Davacı idare ile davalılar arasında asıl işveren-alt işveren ilişkisi mevcut olup, davacı asıl işveren, alt işverenin işçilerine karşı o işyeri ile ilgili olarak İş Kanunu’nun 2/6 maddesinde belirtildiği şekilde, alt işverenle birlikte müteselsilen sorumlu olacağı, ancak bu sorumluluğun dış ilişki itibariyle (dava dışı işçiye karşı) müseselsilen sorumluk niteliğinde olduğu, asıl ve alt işveren arasındaki ilişkide ise iş hukukunun değil, Borçlar Kanunu ve sözleşme hukukunun esas alınacağı, 6098 sayılı Türk Borçlar Kanunu’nun 167. (Mülga Borçlar Kanunu’nun 146.) maddesinde düzenlenen, “Aksi karalaştırılmadıkça veya borçlular arasındaki hukuki ilişkinin niteliğinden anlaşılmadıkça, borçlulardan her biri, alacaklıya yapılan ifadan, birbirlerine karşı eşit paylarla sorumludurlar. Kendisine düşen paydan fazla ifada bulunan borçlunun, ödediği fazla miktarı diğer borçlulardan isteme hakkı vardır,” şeklindeki hükümde de, müteselsil borçlulardan her birinin alacaklıya yapılan ifadan birbirlerine karşı genel olarak eşit paylarla sorumlu oldukları ve ancak bunun aksinin kararlaştırılabileceğinin açıkça belirtildiği, tarafların serbest iradeleri ile düzenlemiş oldukları sözleşme hükümleri kendilerini bağlayacağından, dış ilişkide kanundan doğan teselsül gereğince borcu ödemiş olan müteselsil borçlunun, ödediği miktarın iç ilişkide borcun nihai yükümlüsü olan borçludan rücuen tahsilini talep edebileceği anlaşılmıştır.

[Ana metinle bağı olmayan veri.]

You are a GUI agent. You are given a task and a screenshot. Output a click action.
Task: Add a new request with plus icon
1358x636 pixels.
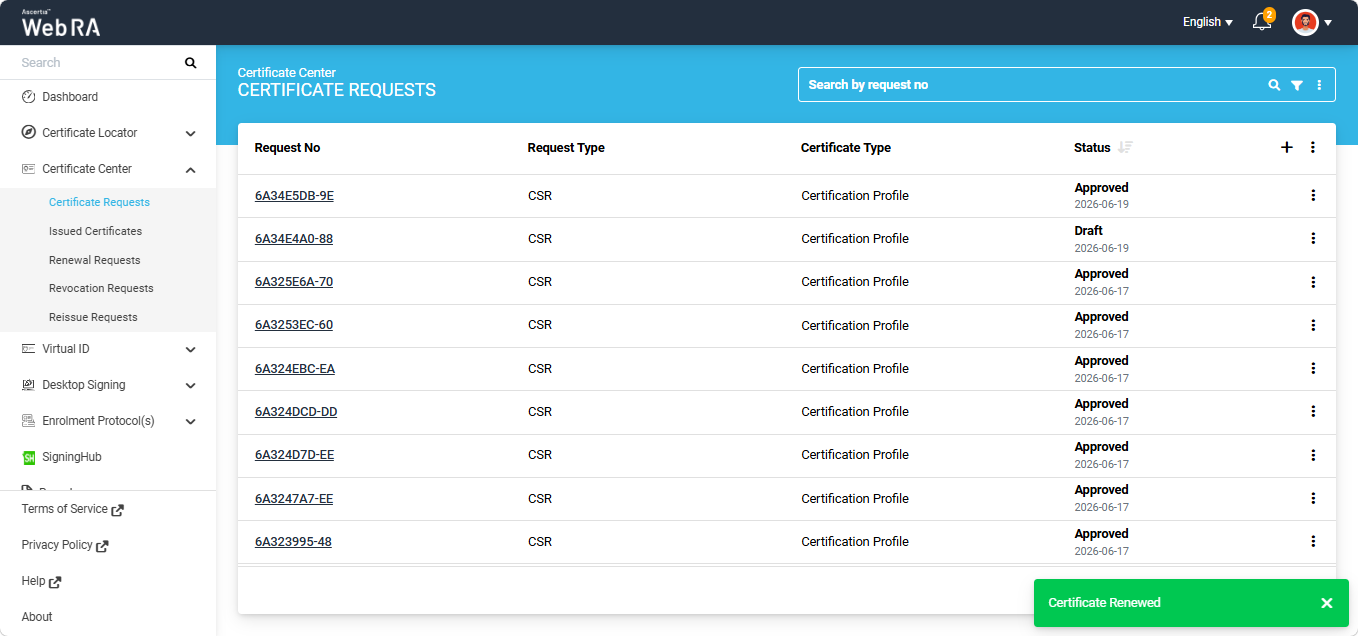[1287, 147]
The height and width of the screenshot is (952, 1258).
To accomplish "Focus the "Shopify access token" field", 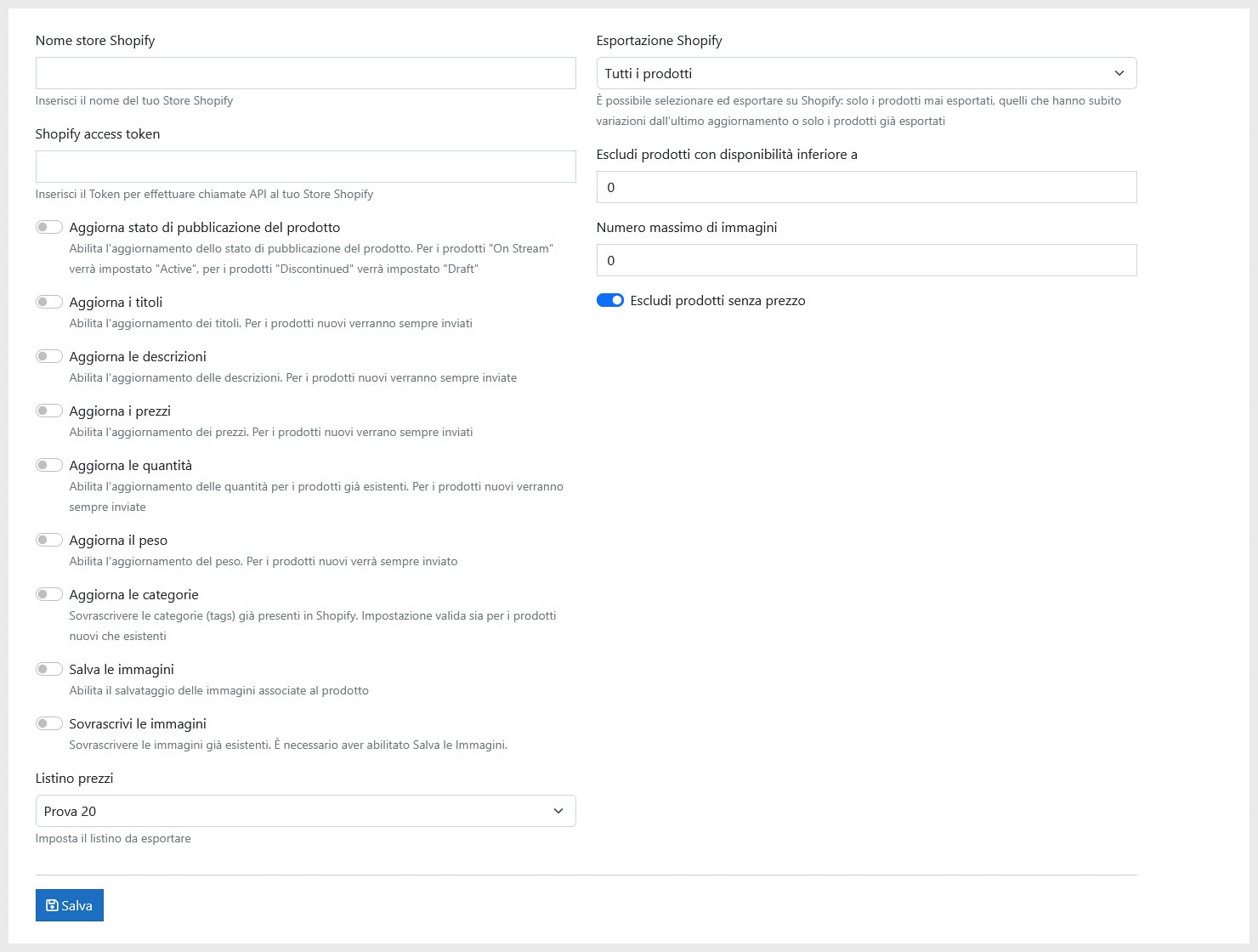I will [x=305, y=166].
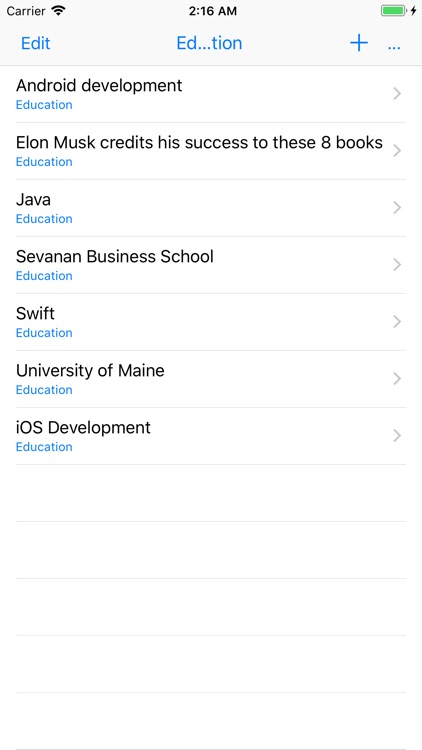
Task: Open Elon Musk books item chevron
Action: 397,151
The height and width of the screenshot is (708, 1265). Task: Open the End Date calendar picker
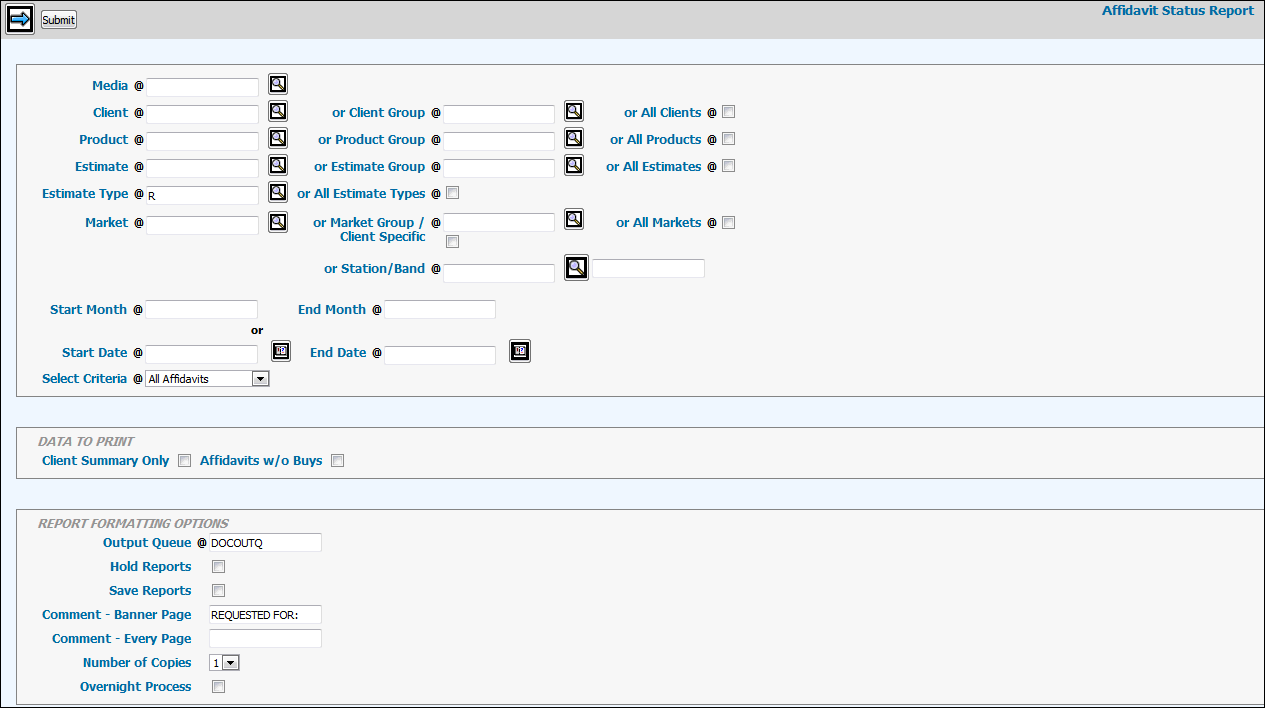pos(519,351)
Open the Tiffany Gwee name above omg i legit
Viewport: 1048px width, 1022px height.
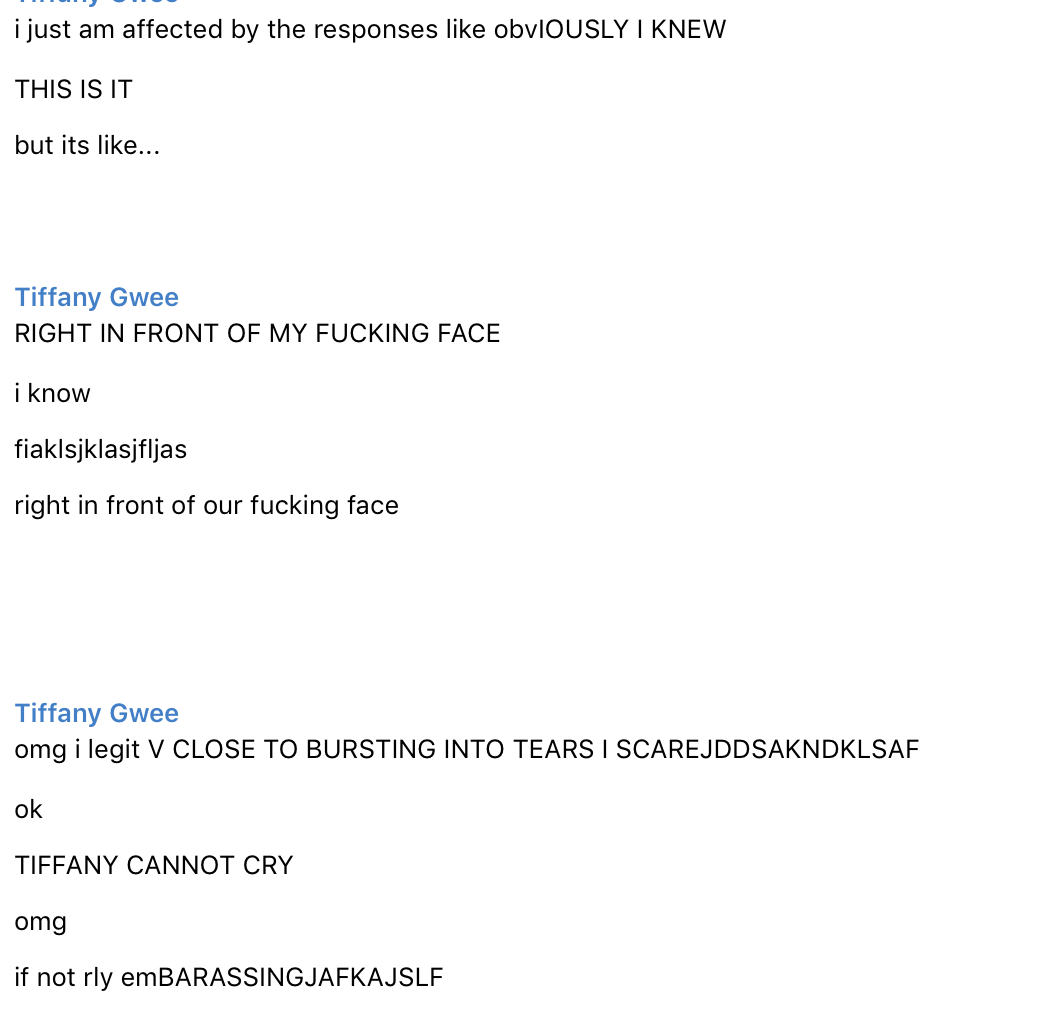click(x=97, y=713)
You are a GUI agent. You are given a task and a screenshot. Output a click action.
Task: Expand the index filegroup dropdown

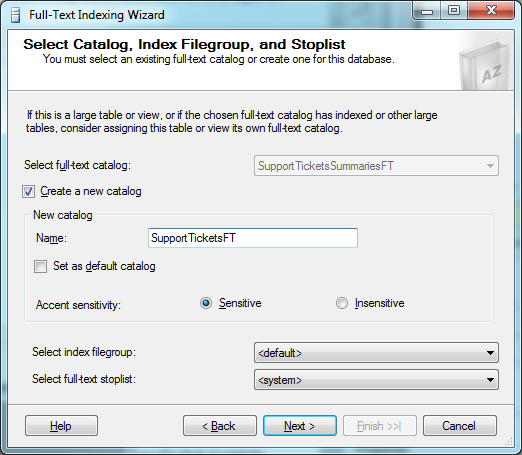coord(376,353)
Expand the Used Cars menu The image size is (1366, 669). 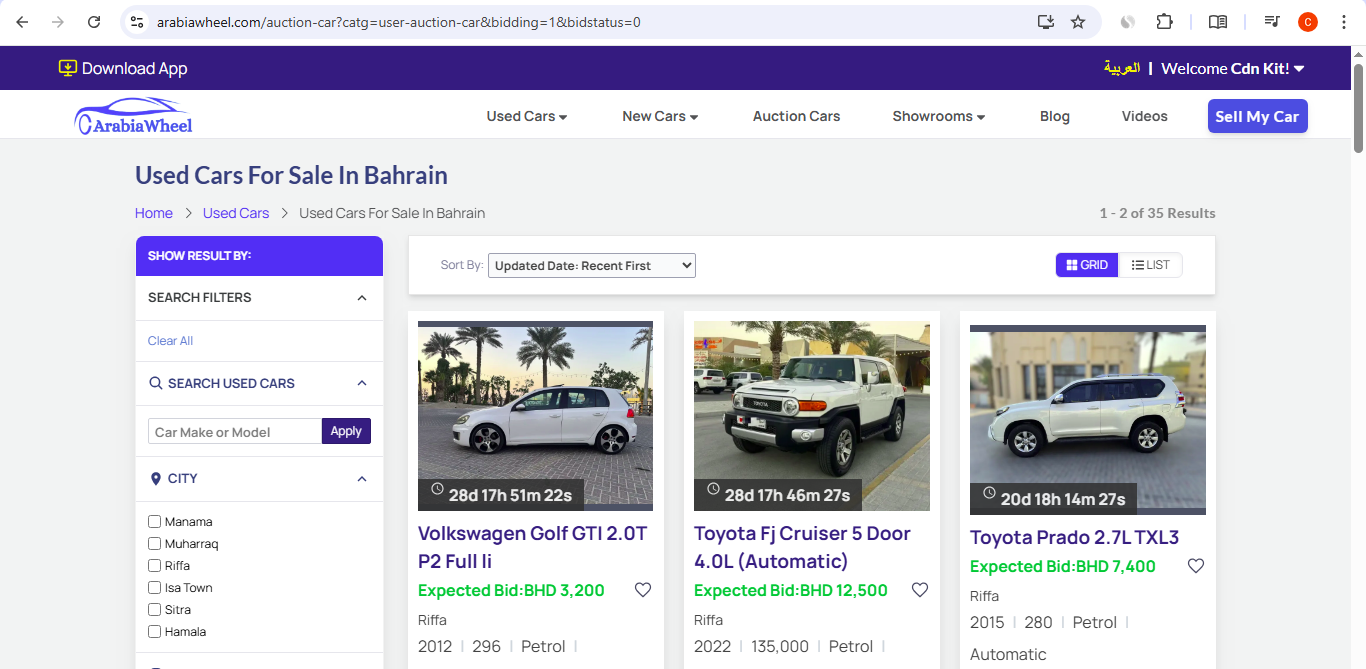tap(526, 116)
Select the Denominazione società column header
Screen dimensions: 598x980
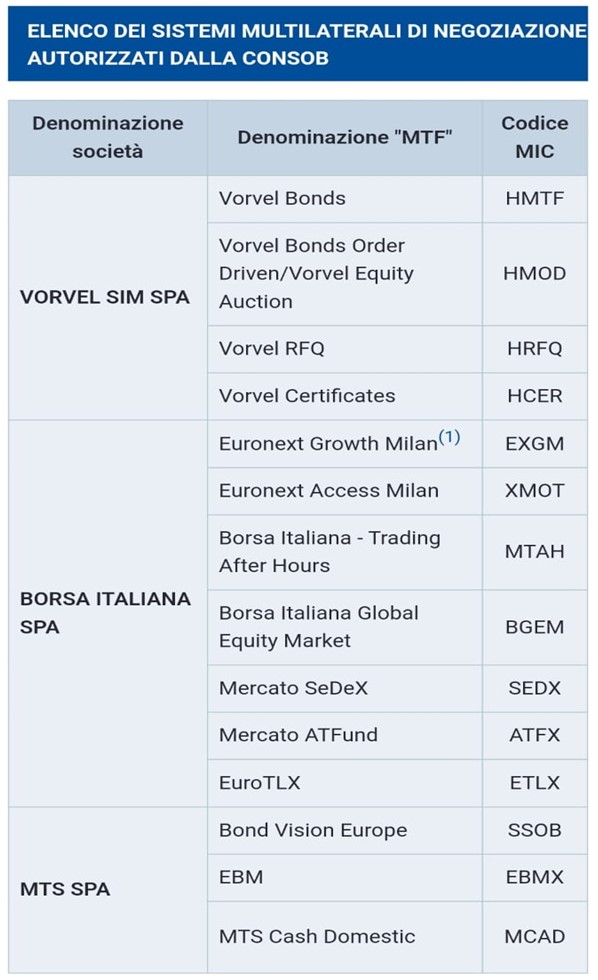pos(107,138)
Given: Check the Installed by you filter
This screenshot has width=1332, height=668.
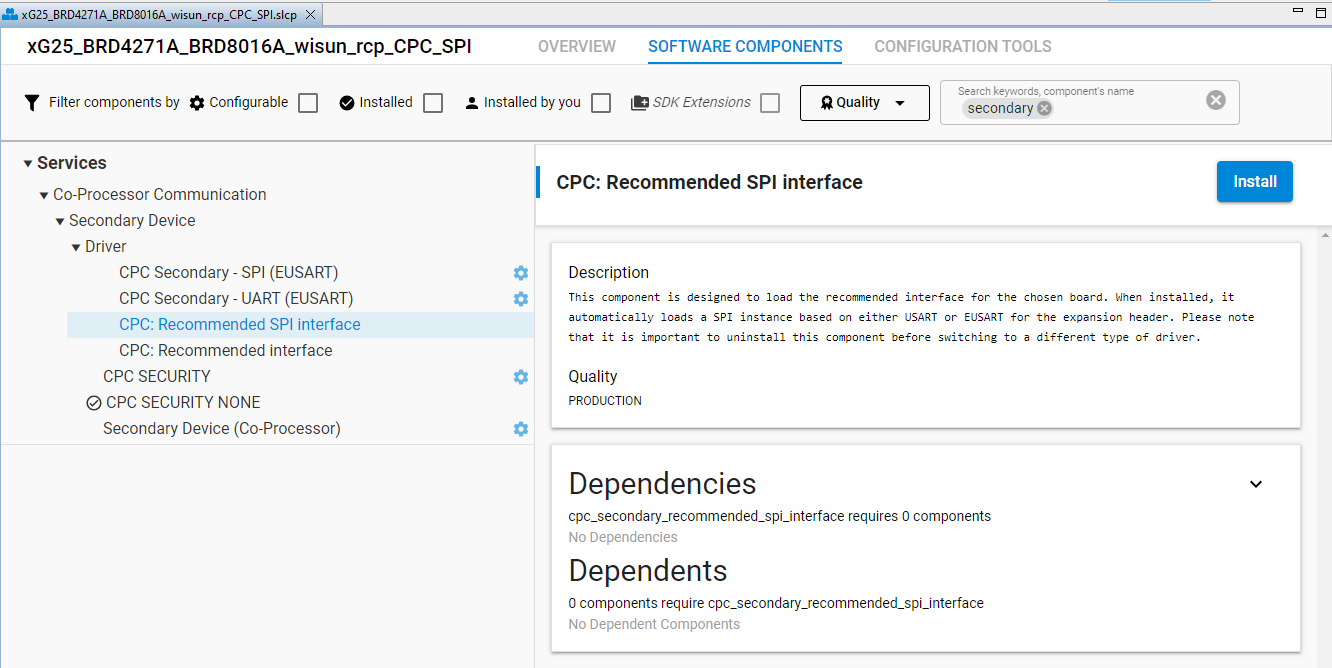Looking at the screenshot, I should tap(601, 103).
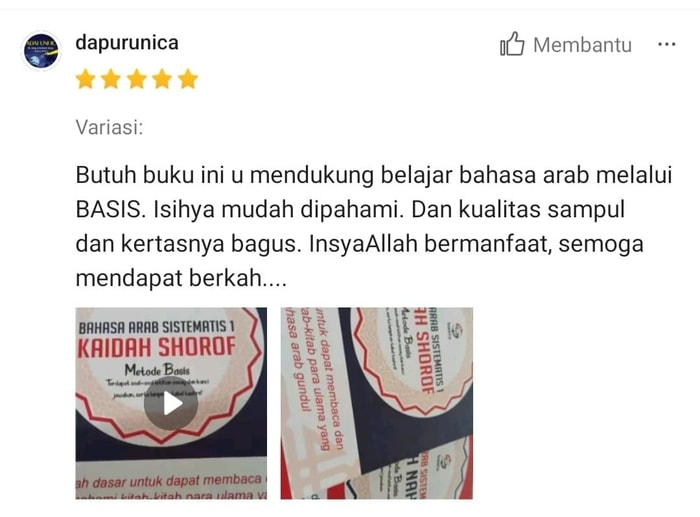The height and width of the screenshot is (517, 700).
Task: Play the Kaidah Shorof review video
Action: (x=171, y=404)
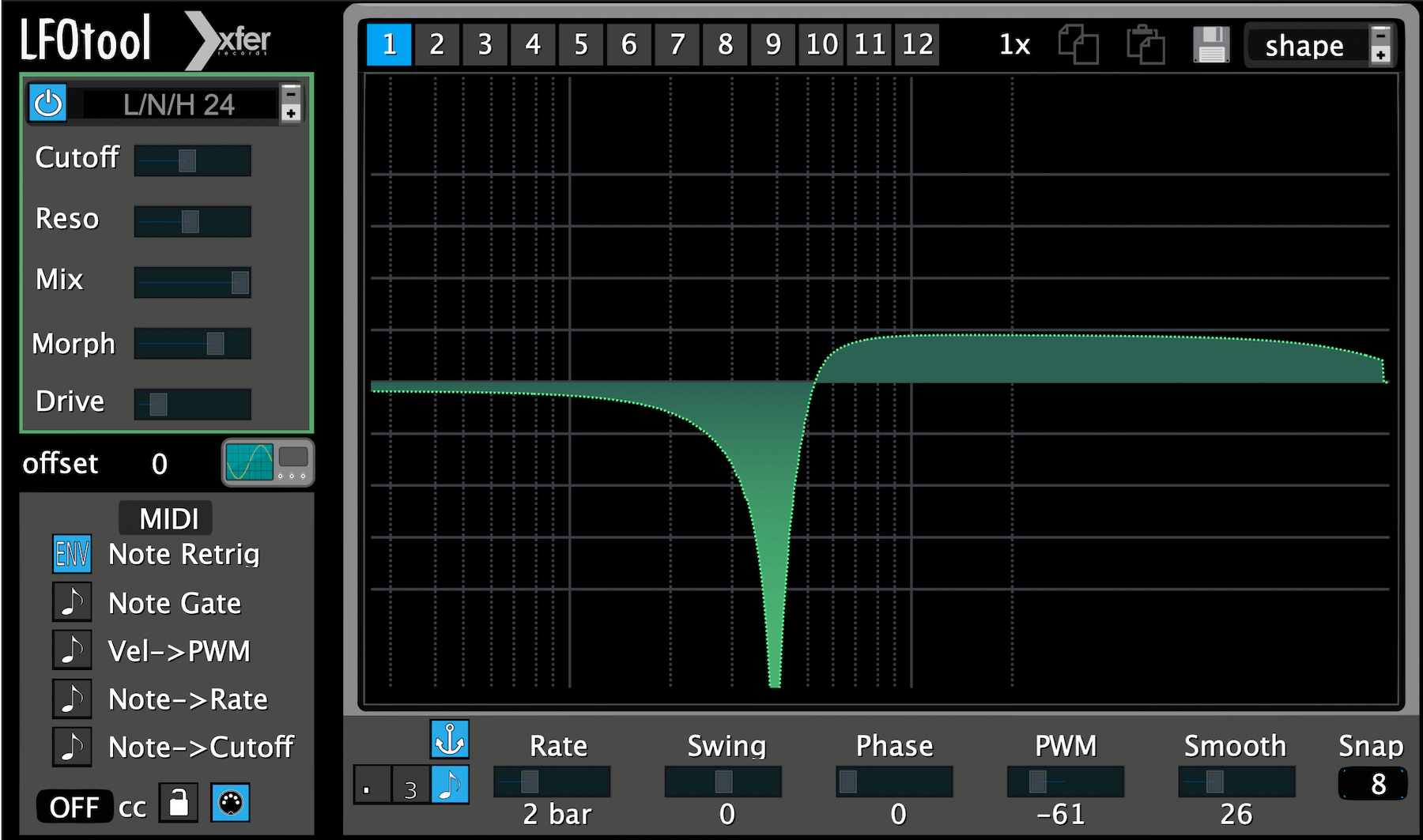Open the oscilloscope view icon

[251, 462]
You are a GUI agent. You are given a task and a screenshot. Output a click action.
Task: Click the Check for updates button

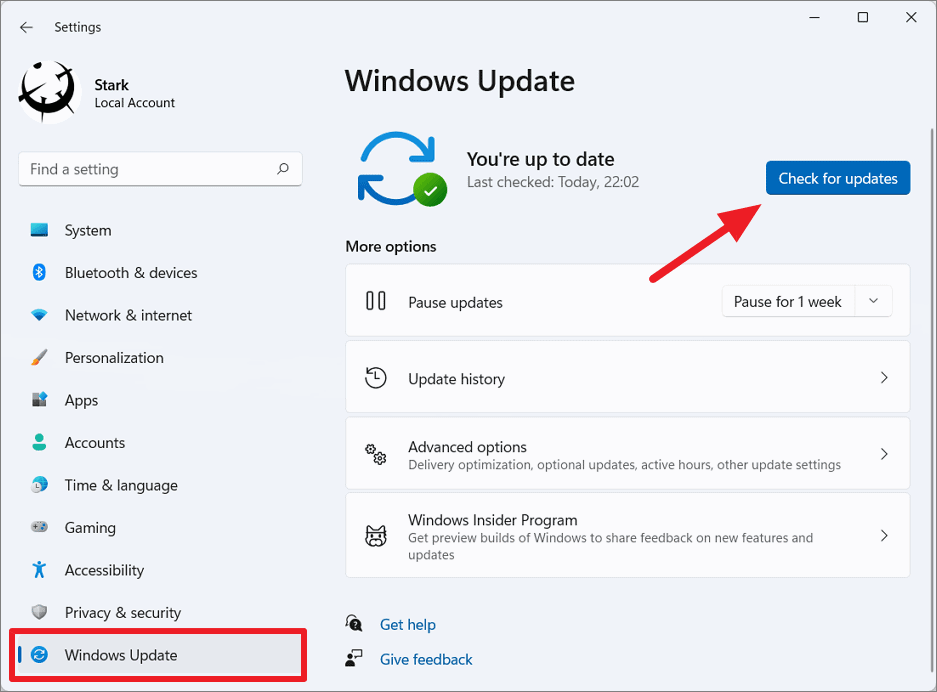837,178
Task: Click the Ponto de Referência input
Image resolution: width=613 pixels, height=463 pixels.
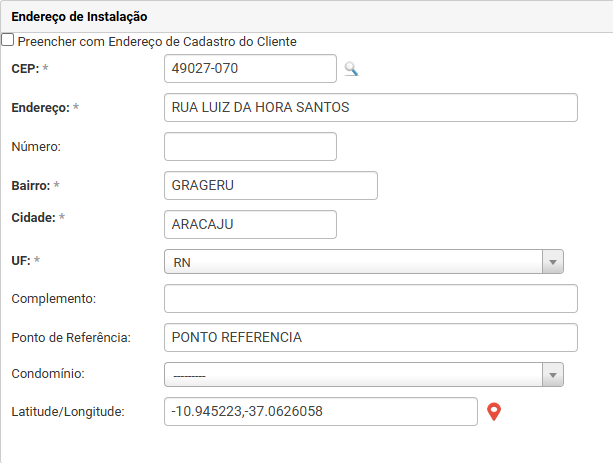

İşçiye ödenen kıdem tazminatının tamamından işçiyi çalıştırdıkları dönemle orantılı olarak yükleniciler işverene karşı sorumludurlar. Yıllık izinler kullanılmadığı taktirde iş sözleşmesinin feshi ile ücrete dönüşmektedir. Sözleşmeyi feshedenin son yüklenici olduğu ve yıllık izinlerinde bu fesih ile ücrete dönüştüğü gözönüne alındığında yıllık izin ücretinden son yüklenici sorumlu olacaktır. İhbar tazminatından da son işveren sorumludur. Bunların dışında hafta tatil ücreti, ücret alacağı, fazla mesai ücreti gibi işçiye ödenen tazminatlardan yükleniciler işverene karşı işçiyi çalıştırdıkları dönemle sınırlı olarak sorumlu olacaklardır (Yargıtay 6. HD 2021/1763 esas 2021/2455 karar sayılı ilamı).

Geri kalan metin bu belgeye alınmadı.